A source is a local filesystem path associated with a space. Guppy scans sources to discover files to upload.

guppy upload source add my-data /path/to/dataset

You can add multiple sources to a space. Each one will become a separate upload in the space, each with its own root CID. List a space's sources with:

guppy upload source list my-data

The association of sources to spaces is purely local. Adding a source to a space doesn't affect the space itself on the network, and doesn't affect other instances of guppy on other machines pointing to the same space.

Step 4: Upload

Run upload for your space:

guppy upload my-data
# Or, for easier visuals for humans
guppy upload my-data --ui

Guppy processes the upload in stages:

  1. Scan — Walks the source paths to discover files
  2. DAG — Breaks files into a DAG of UnixFS nodes
  3. Shard & Index — Packs nodes into shards for storage, and creates indexes into the shards
  4. Upload — Uploads shards and indexes to the Storacha network

These stages form a pipeline, so as soon as a file is discovered, it will be broken into UnixFS nodes, and then those nodes will be packed into shards. As shards are filled, they will be indexed and then uploaded. Shard uploads happen in parallel.
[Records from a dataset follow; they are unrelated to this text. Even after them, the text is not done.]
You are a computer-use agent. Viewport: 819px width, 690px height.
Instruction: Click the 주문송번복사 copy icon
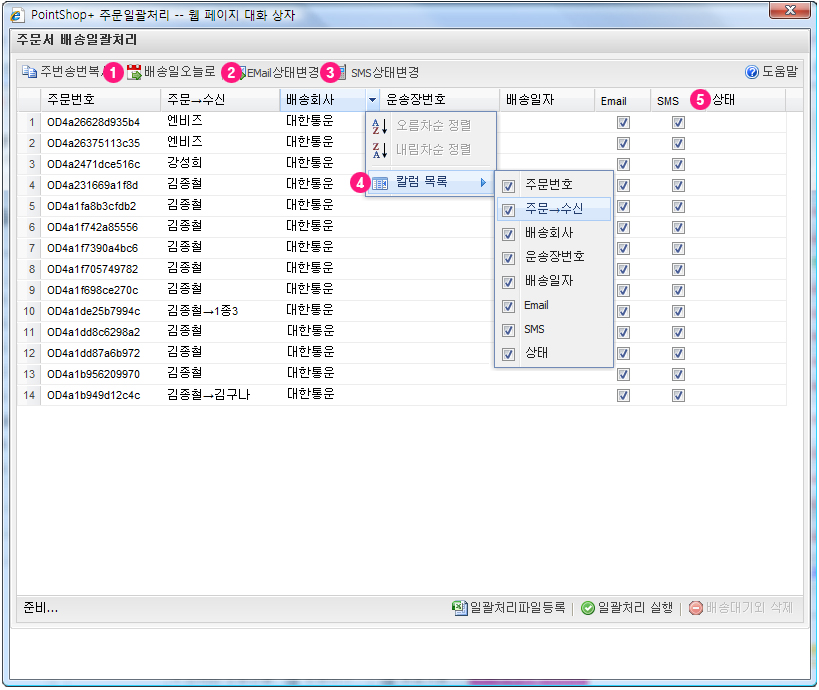point(30,72)
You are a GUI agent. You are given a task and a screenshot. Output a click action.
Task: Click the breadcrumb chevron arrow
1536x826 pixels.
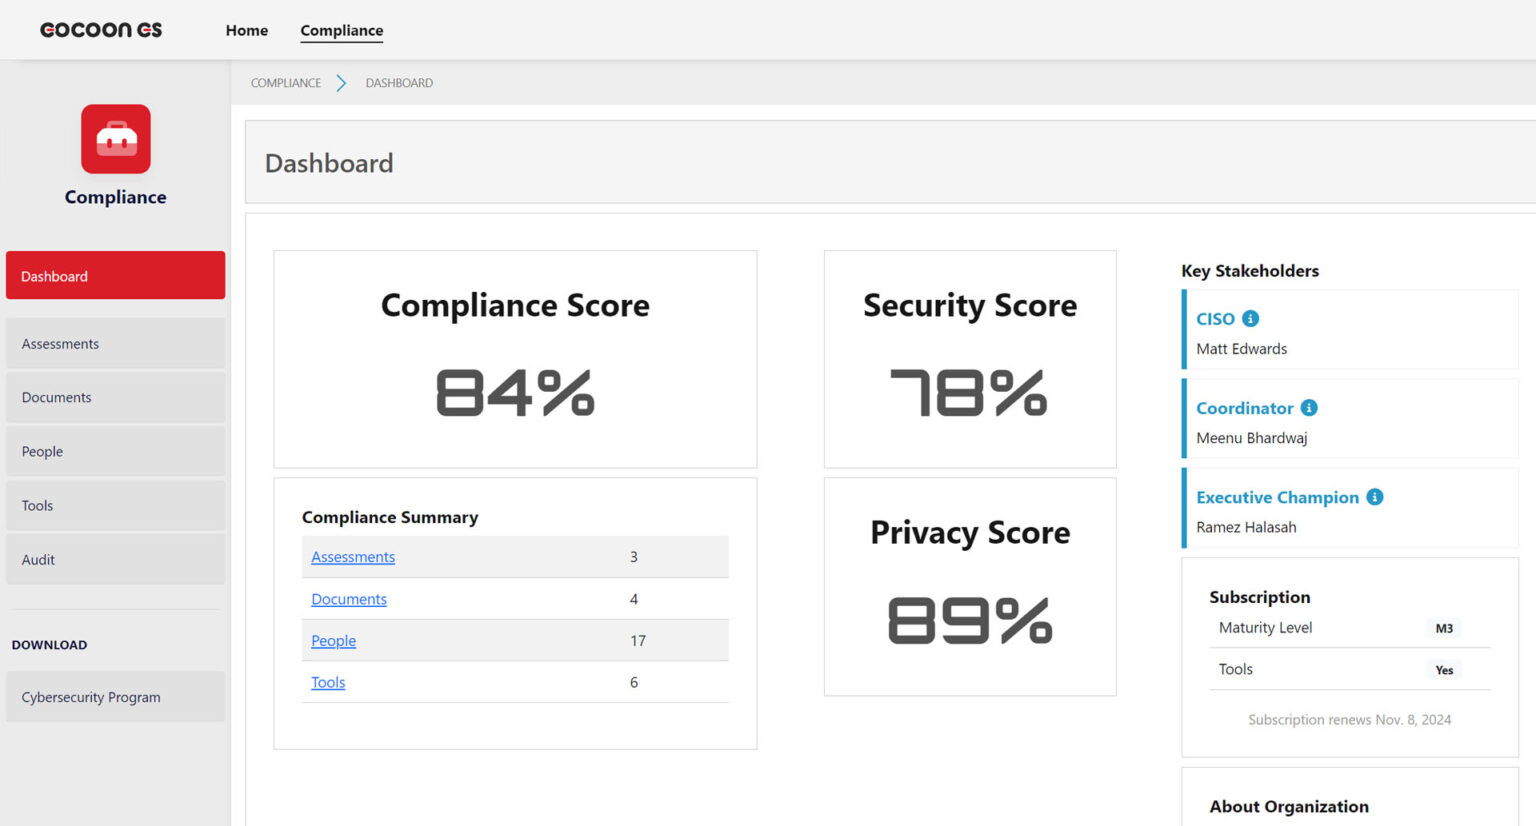pyautogui.click(x=341, y=83)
All progress is tracked in a local SQLite database. If the process is interrupted at any stage, just run the upload command on the space again to resume.

Resuming uploads

Running upload on a space with a source which has been partially uploaded resumes the upload process from where it left off.

By default, when resuming, upload will scan the entire source again, in case any files have changed between runs. This happens in parallel with resuming any other in-progress work, so other work does not have to wait for the scan to complete before it can begin, but the entire upload process can't complete until the scan has completed and guppy is satisfied that the current state of the source is what it has uploaded to the network.

If you know the source data hasn't changed, you can use --assume-unchanged-sources. This will skip scanning files and directories which have been scanned before, so interrupted filesystem scans will resume rather than restart, and completed filesystem scans will not be repeated. For large sources, especially with many individual files, this is much faster than a full rescan.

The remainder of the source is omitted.